2- If a falling edge occurs then start counting, if it's a rising edge then reset the counter.
3- The output is keept 1, until counter reaches 12, then it goes low.
If you need more details on how to detect edges, how the hold the value of output without using a latch, or how to implement the counter, then ask and I will follow with you.
I don't understand the words "keeps on set and reset".
Assuming you want a synchronous design, here's some Verilog.
While 'in' is high, load a 5-bit counter with -12. While 'in' is low, count up until the MSB changes to 0. Output the MSB.
Code:
module top (clk, in, out);
input clk, in;
reg [4:0] count = -12;
output out;
assign out = count[4];
always @ (posedge clk)
count <= in ? -12 : count + count[4];
endmodule
I don't understand the words "keeps on set and reset".
Assuming you want a synchronous design, here's some Verilog.

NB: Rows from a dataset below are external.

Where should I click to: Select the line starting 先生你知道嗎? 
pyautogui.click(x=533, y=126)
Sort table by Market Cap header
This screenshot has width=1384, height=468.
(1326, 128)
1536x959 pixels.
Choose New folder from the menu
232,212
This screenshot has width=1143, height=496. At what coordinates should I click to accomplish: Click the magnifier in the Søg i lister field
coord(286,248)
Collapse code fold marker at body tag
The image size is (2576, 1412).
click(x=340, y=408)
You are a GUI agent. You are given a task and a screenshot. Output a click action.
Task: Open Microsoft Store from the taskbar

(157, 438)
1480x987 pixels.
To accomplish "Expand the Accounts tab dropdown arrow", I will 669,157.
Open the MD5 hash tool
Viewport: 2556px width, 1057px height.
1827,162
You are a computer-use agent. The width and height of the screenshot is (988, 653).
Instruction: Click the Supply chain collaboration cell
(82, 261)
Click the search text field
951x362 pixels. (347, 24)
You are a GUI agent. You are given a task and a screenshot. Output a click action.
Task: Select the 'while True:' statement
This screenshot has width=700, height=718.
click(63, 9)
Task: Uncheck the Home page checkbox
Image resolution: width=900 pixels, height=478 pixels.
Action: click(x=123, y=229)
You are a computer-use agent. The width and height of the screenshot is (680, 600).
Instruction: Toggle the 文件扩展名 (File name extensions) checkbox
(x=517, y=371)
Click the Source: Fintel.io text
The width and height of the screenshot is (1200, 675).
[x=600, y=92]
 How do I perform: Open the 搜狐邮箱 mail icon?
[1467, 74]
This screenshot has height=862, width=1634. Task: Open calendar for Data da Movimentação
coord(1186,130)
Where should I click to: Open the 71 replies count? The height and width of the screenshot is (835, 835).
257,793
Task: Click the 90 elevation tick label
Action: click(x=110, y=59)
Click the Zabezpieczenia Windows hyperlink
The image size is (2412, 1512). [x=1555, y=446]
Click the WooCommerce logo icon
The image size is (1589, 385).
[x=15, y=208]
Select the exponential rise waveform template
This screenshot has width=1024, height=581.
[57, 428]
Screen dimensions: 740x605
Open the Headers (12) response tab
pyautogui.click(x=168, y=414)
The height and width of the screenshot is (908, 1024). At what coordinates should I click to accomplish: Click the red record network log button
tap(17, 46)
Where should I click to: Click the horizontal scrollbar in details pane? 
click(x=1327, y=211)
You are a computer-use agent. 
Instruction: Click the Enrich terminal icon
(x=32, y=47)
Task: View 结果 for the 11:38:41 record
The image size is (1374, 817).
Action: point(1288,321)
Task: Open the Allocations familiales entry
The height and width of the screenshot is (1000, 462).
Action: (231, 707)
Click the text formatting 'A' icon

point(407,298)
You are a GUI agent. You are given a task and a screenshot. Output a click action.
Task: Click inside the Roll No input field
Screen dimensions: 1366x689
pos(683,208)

While 'in' is high, load a 5-bit counter with -12. While 'in' is low, count up until the MSB changes to 0. Output the MSB.
Code:
module top (clk, in, out);
input clk, in;
reg [4:0] count = -12;
output out;
assign out = count[4];
always @ (posedge clk)
count <= in ? -12 : count + count[4];
endmodule
If 'in' is not synchronous with 'clk', then my counter example could malfunction due to setup/hold violation of the counter flip-flops. One simple remedy would be to pass 'in' through a clocked D-flop. However, that would increase the latency of the 'in' input, so you may need to modify the overall project to accommodate the extra delay.